Am J Med. 1992;92(4A):130S.
Lomefloxacin is a new fluoroquinolone antimicrobial agent that has undergone extensive worldwide clinical evaluation. This report summarizes the safety and efficacy of lomefloxacin in the treatment of uncomplicated urinary tract infections, complicated urinary tract infections, acute exacerbations of chronic bronchitis, and for prophylaxis during urinary tract surgery. The clinical data presented are an overview of all clinical studies conducted in the United States to date. The results have been derived from multiple studies in which patients received lomefloxacin or a comparative agent in either blinded or open-label studies. During the course of the clinical program in the United States, lomefloxacin has been compared with oral norfloxacin, ciprofloxacin, and cefaclor, as well as parenteral cefotaxime.

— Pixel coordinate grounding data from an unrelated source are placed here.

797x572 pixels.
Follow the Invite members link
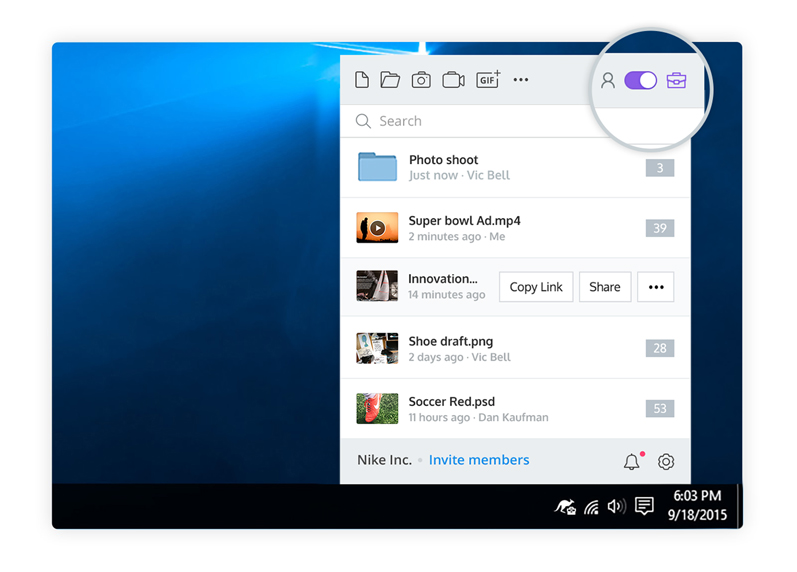click(x=479, y=460)
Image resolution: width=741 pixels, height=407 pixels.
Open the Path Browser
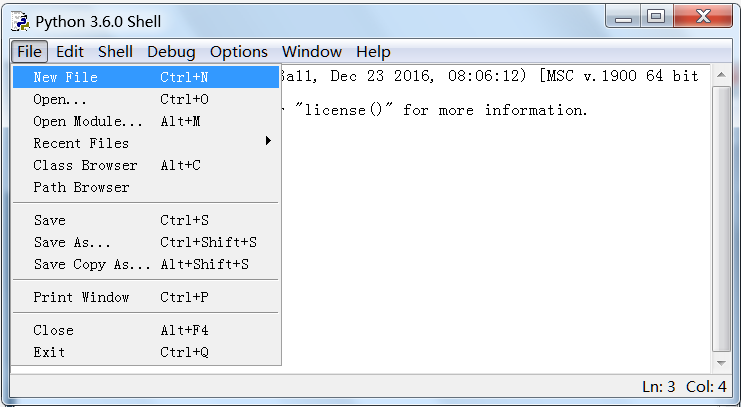click(x=81, y=187)
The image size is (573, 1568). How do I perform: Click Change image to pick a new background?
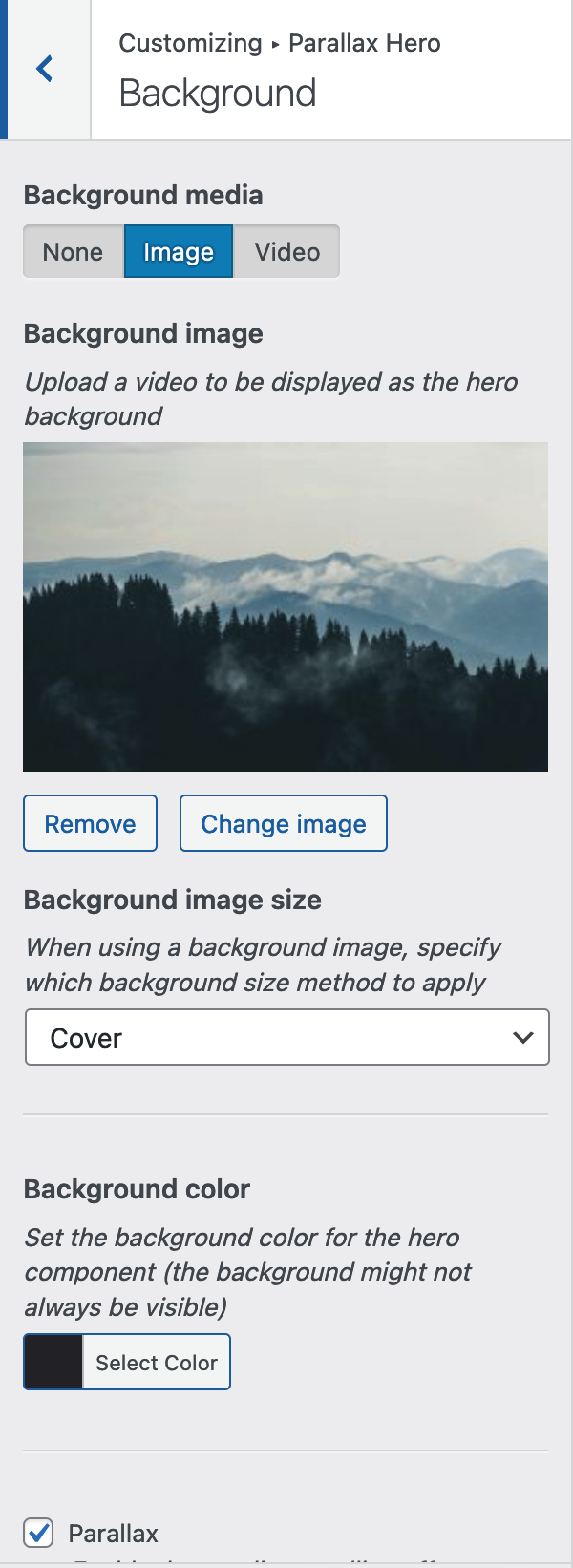coord(283,822)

In all instances, the once-daily oral administration of lomefloxacin was either equally effective or statistically significantly superior in clinical and/or bacteriologic efficacy to these comparative agents. In addition, the comparators were administered either two or three times per day, except in the surgical prophylaxis studies, in which single doses of each antibiotic were administered preoperatively. These results attest to the value of the convenience and simplicity of the oral dosing regimen for lomefloxacin. During the course of the clinical program, lomefloxacin was well tolerated, with most adverse events of mild to moderate severity. In general, the incidence of adverse events for patients and subjects receiving lomefloxacin was comparable to that observed in patients treated with comparator drugs. The most common adverse events were related to the gastrointestinal tract (nausea and diarrhea), the skin and appendages (photosensitivity), and the central nervous system (dizziness and headache). A sub-analysis of adverse events in the respiratory studies demonstrated that concomitant administration of lomefloxacin and theophylline does not increase the incidence of adverse events when compared to lomefloxacin alone. An additional sub-analysis also showed that the incidence of adverse events in elderly patients was similar to that in younger patients. The results of the U.S. clinical program indicate that lomefloxacin administered orally once daily is effective and well tolerated in a variety of infections of bacterial origin.